*** Data extracts ***
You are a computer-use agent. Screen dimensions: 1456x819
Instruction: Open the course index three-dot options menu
*** End of Data extracts ***
*** Data extracts ***
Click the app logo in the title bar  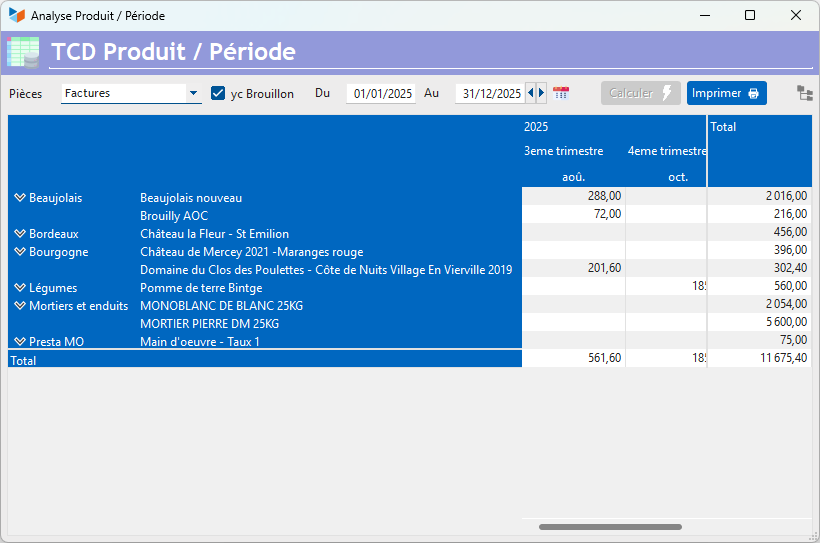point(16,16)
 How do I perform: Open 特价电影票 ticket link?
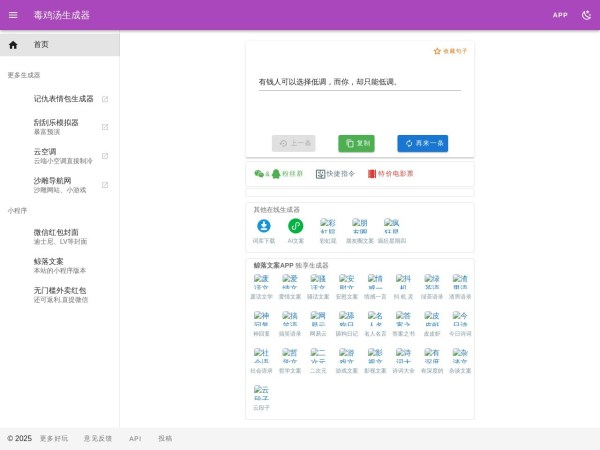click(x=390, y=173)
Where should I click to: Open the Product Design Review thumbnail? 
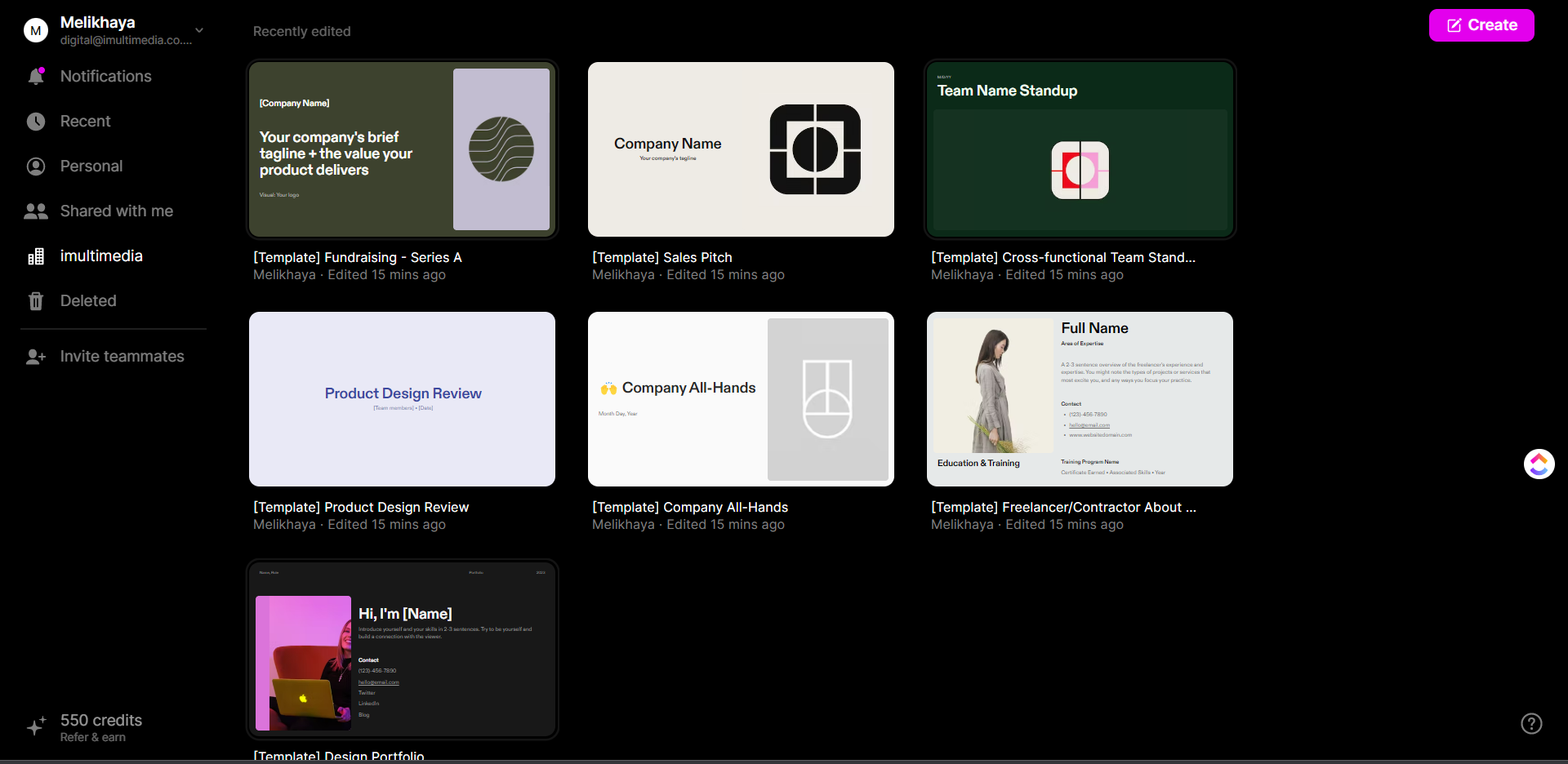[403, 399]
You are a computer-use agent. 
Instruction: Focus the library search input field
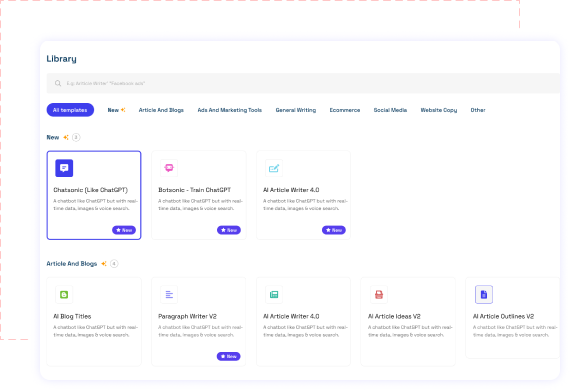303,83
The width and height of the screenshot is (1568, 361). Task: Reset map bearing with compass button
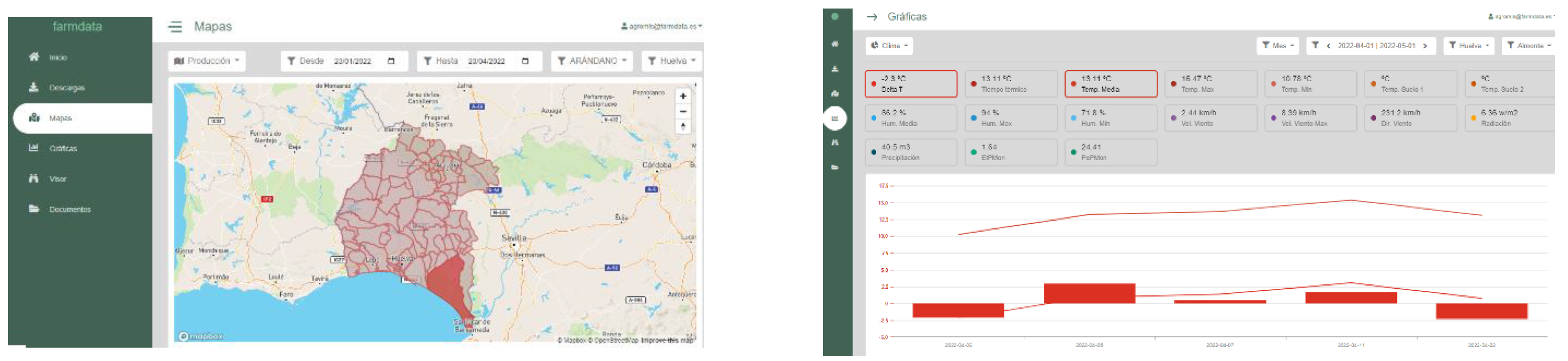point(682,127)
*** End of Data extracts ***
For each line in the records that holds "agent", show that line as it stands.

You are a computer-use agent. Screen dimensions: 1456x819
You are a computer-use agent. 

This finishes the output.